Stored items
┄┄┄┄┄┄┄┄┄┄┄┄┄┄┄┄┄┄┄┄
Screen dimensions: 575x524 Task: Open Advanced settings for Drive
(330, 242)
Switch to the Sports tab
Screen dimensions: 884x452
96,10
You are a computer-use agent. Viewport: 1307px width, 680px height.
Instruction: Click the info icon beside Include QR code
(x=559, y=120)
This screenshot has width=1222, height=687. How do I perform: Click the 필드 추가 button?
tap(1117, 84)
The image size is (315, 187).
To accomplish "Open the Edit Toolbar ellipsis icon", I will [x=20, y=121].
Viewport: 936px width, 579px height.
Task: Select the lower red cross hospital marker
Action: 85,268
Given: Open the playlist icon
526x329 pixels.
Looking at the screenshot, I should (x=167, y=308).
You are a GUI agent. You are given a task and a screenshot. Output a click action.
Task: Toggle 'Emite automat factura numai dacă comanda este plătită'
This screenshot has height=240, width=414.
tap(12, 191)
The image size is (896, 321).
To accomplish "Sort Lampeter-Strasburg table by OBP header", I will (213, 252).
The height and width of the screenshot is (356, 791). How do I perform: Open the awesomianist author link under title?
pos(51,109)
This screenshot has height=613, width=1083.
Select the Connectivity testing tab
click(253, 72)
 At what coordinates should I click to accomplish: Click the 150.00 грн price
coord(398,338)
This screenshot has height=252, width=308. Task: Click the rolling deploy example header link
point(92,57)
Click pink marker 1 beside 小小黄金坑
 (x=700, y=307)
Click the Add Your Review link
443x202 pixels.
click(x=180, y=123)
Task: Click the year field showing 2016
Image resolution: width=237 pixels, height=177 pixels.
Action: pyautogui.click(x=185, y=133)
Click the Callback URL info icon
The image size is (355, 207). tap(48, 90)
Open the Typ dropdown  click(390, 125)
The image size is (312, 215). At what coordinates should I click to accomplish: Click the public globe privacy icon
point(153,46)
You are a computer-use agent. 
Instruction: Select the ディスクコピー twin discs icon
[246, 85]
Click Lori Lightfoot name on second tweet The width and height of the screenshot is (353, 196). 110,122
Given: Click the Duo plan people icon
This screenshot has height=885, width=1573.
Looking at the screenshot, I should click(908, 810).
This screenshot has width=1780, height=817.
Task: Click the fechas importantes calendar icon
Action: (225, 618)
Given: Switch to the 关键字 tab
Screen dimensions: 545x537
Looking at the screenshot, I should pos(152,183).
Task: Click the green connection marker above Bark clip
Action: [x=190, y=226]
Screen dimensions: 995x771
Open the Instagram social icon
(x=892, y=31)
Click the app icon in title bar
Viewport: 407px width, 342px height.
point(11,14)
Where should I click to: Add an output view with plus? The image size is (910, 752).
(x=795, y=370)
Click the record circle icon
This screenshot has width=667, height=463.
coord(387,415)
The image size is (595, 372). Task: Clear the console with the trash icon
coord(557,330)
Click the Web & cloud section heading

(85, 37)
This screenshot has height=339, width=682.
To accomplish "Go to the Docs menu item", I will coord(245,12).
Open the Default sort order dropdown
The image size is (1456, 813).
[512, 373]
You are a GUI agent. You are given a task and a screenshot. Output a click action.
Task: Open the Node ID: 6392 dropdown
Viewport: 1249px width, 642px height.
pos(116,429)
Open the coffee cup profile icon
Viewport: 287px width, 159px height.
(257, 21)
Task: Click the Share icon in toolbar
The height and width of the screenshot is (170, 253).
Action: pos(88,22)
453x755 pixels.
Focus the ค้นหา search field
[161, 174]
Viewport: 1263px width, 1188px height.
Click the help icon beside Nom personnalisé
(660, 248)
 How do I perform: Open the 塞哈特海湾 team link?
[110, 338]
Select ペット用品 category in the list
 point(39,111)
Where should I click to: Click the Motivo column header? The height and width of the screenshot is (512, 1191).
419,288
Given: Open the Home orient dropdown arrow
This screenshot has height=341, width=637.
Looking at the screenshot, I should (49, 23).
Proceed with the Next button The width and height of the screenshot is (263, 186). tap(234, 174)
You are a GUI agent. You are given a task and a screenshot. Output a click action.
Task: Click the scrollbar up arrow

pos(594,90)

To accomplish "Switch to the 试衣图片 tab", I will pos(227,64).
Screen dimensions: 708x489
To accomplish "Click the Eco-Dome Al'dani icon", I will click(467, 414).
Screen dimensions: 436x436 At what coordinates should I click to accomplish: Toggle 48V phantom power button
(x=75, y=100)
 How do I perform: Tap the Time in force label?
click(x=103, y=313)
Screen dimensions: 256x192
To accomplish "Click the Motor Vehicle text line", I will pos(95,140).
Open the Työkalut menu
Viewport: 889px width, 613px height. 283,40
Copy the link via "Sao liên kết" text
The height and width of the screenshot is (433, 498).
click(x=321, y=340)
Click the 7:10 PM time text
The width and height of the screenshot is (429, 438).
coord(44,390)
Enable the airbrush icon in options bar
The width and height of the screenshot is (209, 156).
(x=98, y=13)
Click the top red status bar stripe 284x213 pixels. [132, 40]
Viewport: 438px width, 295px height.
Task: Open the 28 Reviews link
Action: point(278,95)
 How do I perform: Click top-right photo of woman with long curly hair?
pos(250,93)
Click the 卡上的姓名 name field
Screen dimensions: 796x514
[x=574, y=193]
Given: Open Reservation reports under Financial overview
┄┄┄┄┄┄┄┄┄┄┄┄┄┄┄┄┄┄┄┄
**ACTIVITY**
Please copy, exactly and with nothing else, the lines above beginning at the line that has "150.00 грн price" and ending with the line that has "Task: Open the Node ID: 6392 dropdown".

**WRITTEN ANSWER**
 At what coordinates should I click to accomplish: Click the 150.00 грн price
coord(398,338)
This screenshot has height=252, width=308. Task: Click the rolling deploy example header link
point(92,57)
Click pink marker 1 beside 小小黄金坑
 (x=700, y=307)
Click the Add Your Review link
443x202 pixels.
click(x=180, y=123)
Task: Click the year field showing 2016
Image resolution: width=237 pixels, height=177 pixels.
Action: pyautogui.click(x=185, y=133)
Click the Callback URL info icon
The image size is (355, 207). tap(48, 90)
Open the Typ dropdown  click(390, 125)
The image size is (312, 215). At what coordinates should I click to accomplish: Click the public globe privacy icon
point(153,46)
You are a computer-use agent. 
Instruction: Select the ディスクコピー twin discs icon
[246, 85]
Click Lori Lightfoot name on second tweet The width and height of the screenshot is (353, 196). 110,122
Given: Click the Duo plan people icon
This screenshot has height=885, width=1573.
Looking at the screenshot, I should click(908, 810).
This screenshot has width=1780, height=817.
Task: Click the fechas importantes calendar icon
Action: (225, 618)
Given: Switch to the 关键字 tab
Screen dimensions: 545x537
Looking at the screenshot, I should pos(152,183).
Task: Click the green connection marker above Bark clip
Action: [x=190, y=226]
Screen dimensions: 995x771
Open the Instagram social icon
(x=892, y=31)
Click the app icon in title bar
Viewport: 407px width, 342px height.
point(11,14)
Where should I click to: Add an output view with plus? The image size is (910, 752).
(x=795, y=370)
Click the record circle icon
This screenshot has width=667, height=463.
coord(387,415)
The image size is (595, 372). Task: Clear the console with the trash icon
coord(557,330)
Click the Web & cloud section heading

(85, 37)
This screenshot has height=339, width=682.
To accomplish "Go to the Docs menu item", I will coord(245,12).
Open the Default sort order dropdown
The image size is (1456, 813).
[512, 373]
You are a GUI agent. You are given a task and a screenshot. Output a click action.
Task: Open the Node ID: 6392 dropdown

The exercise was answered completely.